Arch Linux software repository named Arch User Repository (AUR) has been infected by malware. As many as three Arch Linux packages available on the repository have been reported to contain malware.
The repository has user-submitted packages, and that is how the malware was released in the repository. A user named “xeactor” took over an ‘orphaned’ package going by the name of “acroread” which functions as a PDF viewer and added a malicious code.
As per Git commit, “Xeactor” added a code that would download a script which in turn would install software that meddles with “systemd” and reconfigure it. This script would run every 360 seconds.
The malware intended to collect the data of the infected system including date, time, machine’s ID, package manager details, CPU information and outputs of “uname-a” and “systemctl list-units” commands. The collected data would be posted in a new Pastebin file.

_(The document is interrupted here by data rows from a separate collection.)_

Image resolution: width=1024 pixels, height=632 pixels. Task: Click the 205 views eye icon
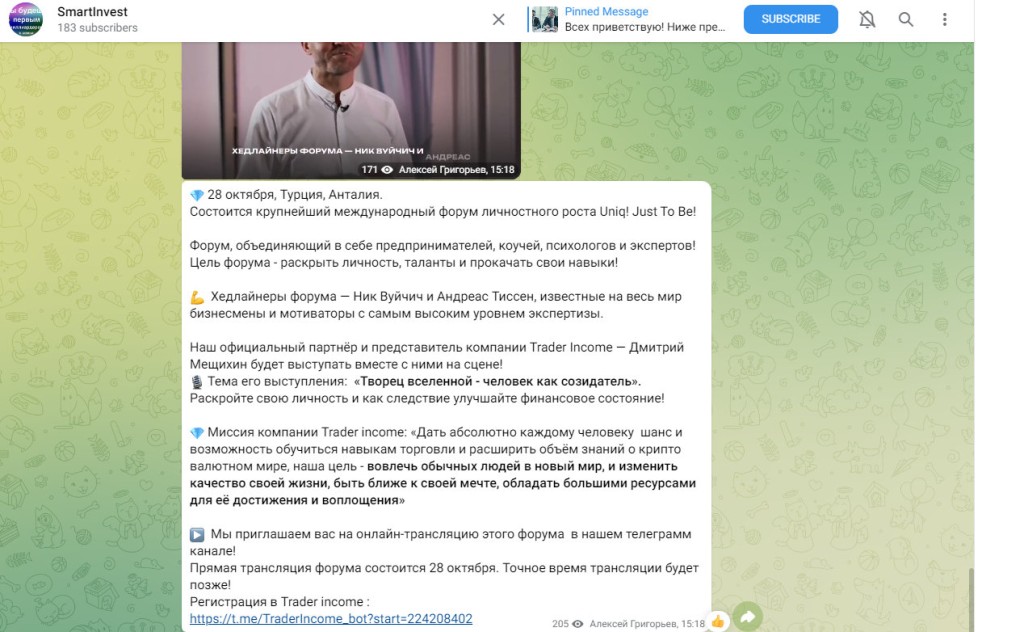(577, 624)
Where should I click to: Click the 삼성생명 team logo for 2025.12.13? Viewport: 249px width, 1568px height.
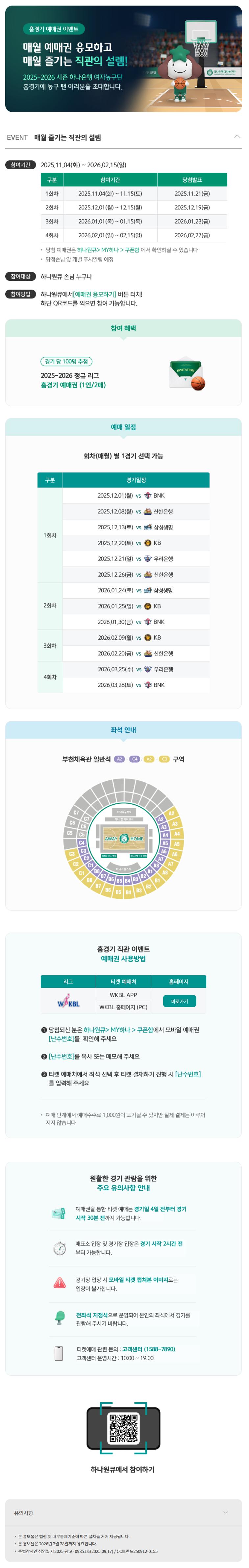147,527
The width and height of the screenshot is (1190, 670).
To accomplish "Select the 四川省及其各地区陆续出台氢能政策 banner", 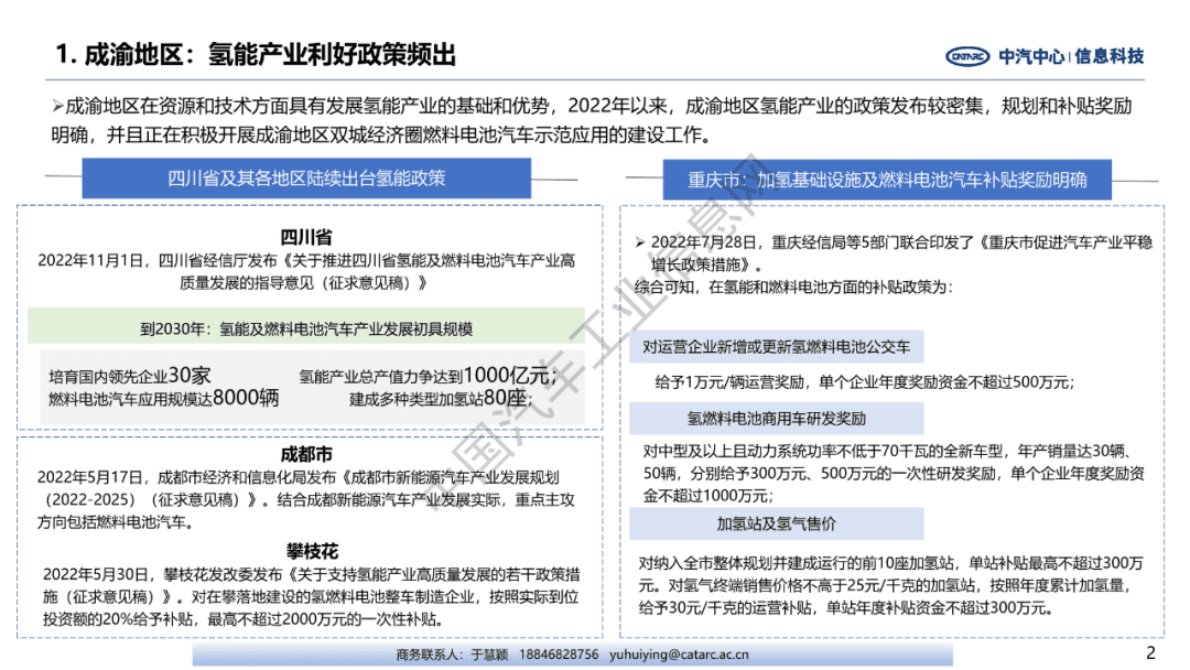I will [307, 180].
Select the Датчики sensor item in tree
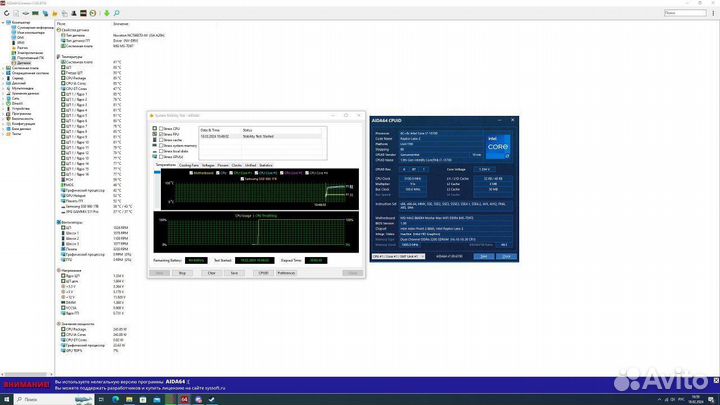720x405 pixels. tap(24, 62)
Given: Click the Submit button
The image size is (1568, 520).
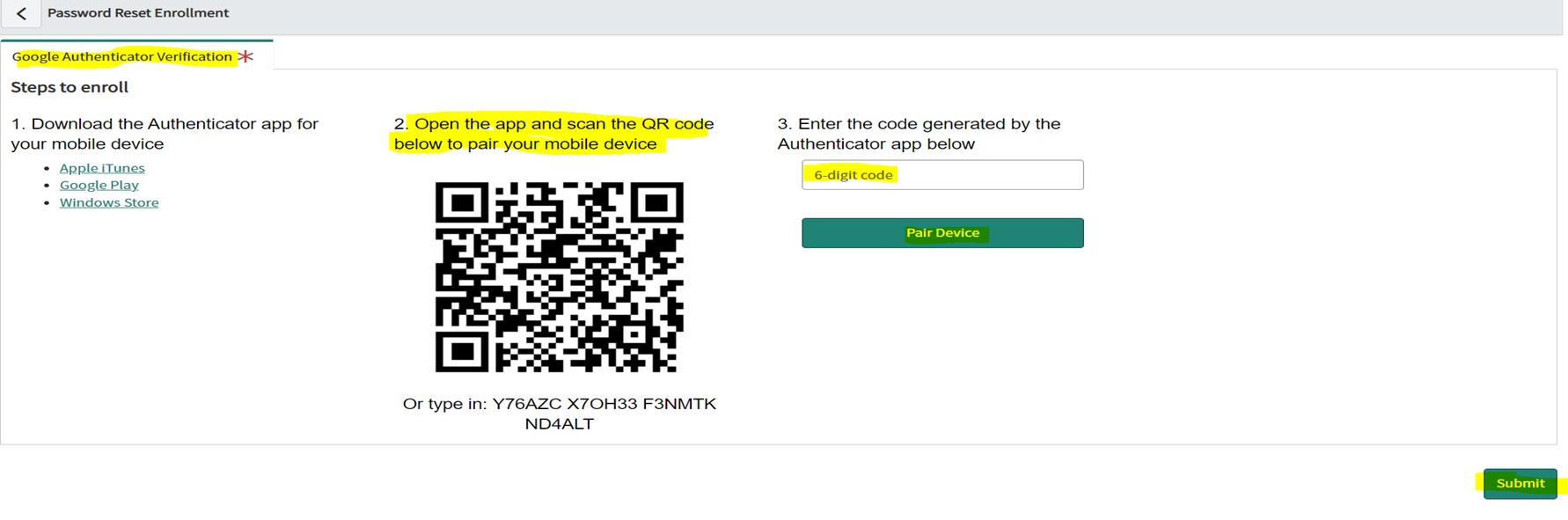Looking at the screenshot, I should 1520,483.
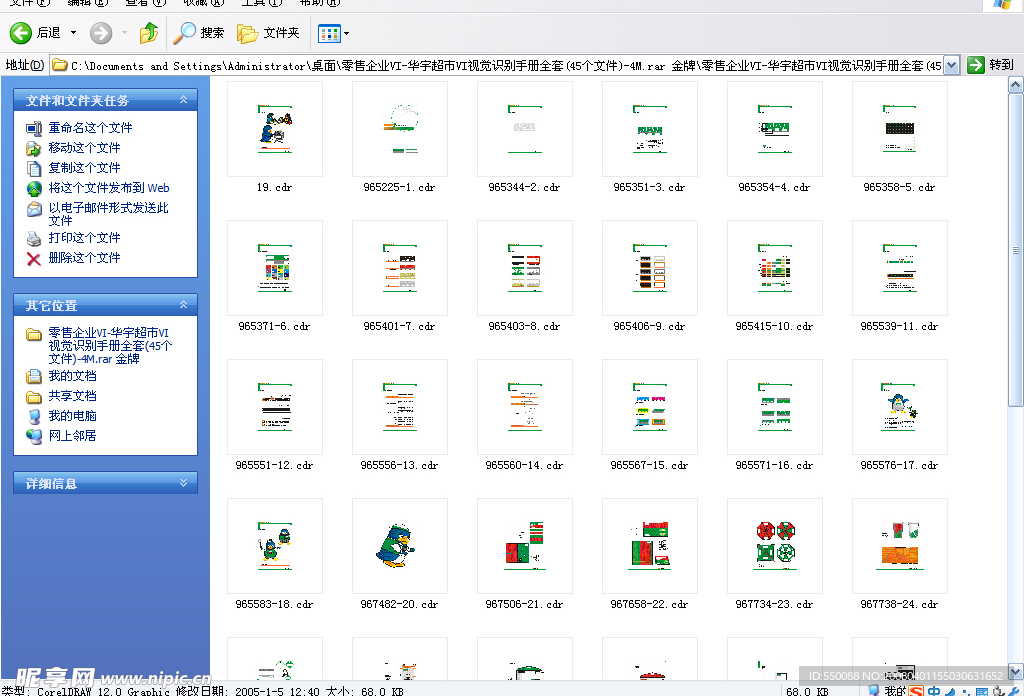This screenshot has height=696, width=1024.
Task: Click the green Back (后退) arrow
Action: (21, 33)
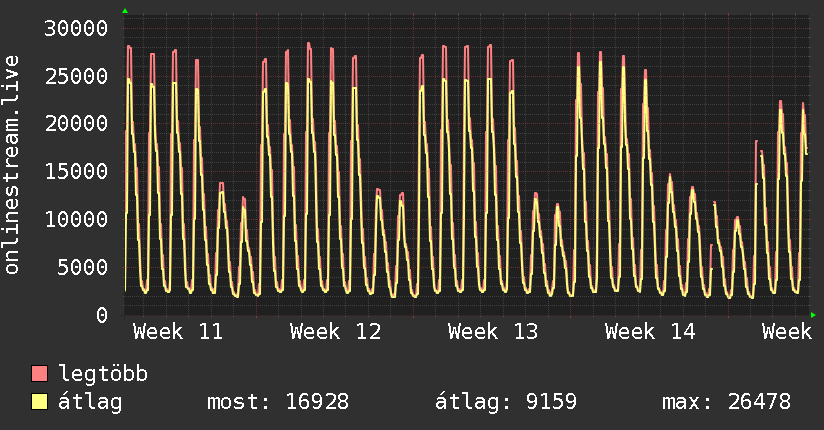Viewport: 824px width, 430px height.
Task: Select the átlag legend label beside the yellow swatch
Action: point(91,403)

Two other packages were also infected in a similar manner. Even though it does not pose any serious threat to the infected computers, it is anticipated that “xeactor” could launch another malware as any self-update mechanism was not included.
After discovering the malware, the changes done in the packages were rolled back, and the AUR team has suspended “xeactor.”
However, this malware attack raises serious concerns over the credibility of user-submitted package repositories. Earlier this year, the Ubuntu Store Team also found a cryptocurrency miner hidden in an Ubuntu package.